--- Data supplied Enclosed Below ---
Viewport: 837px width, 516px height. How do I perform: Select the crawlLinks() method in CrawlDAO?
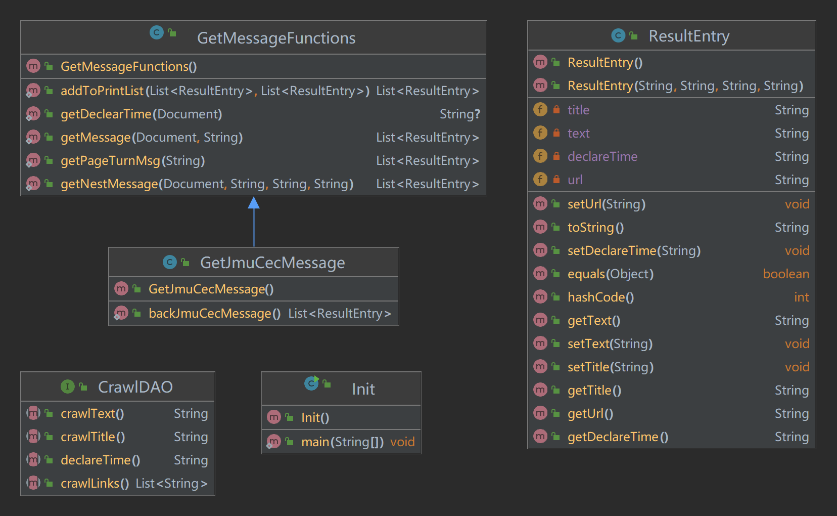tap(95, 484)
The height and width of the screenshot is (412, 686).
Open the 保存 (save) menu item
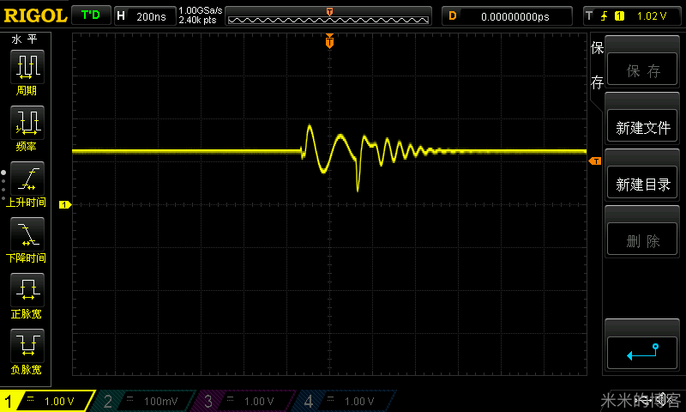642,71
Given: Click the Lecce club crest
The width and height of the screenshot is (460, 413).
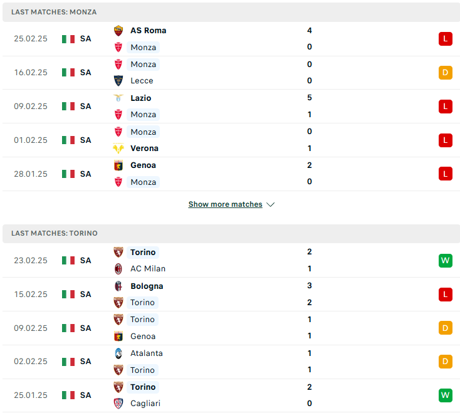Looking at the screenshot, I should (x=118, y=81).
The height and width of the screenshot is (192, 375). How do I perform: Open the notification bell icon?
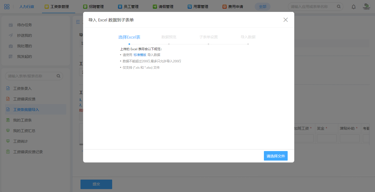point(354,7)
--- End of Enclosed Data supplied ---
Instructions for the task:
Reproduce the records in full and leave the images behind.

Response below:
Viewport: 837px width, 516px height. How do I perform: Select the crawlLinks() method in CrawlDAO?
tap(95, 484)
The height and width of the screenshot is (412, 686).
Open the 保存 (save) menu item
642,71
Given: Click the Lecce club crest
The width and height of the screenshot is (460, 413).
Looking at the screenshot, I should (x=118, y=81).
The height and width of the screenshot is (192, 375). How do I perform: Open the notification bell icon?
point(354,7)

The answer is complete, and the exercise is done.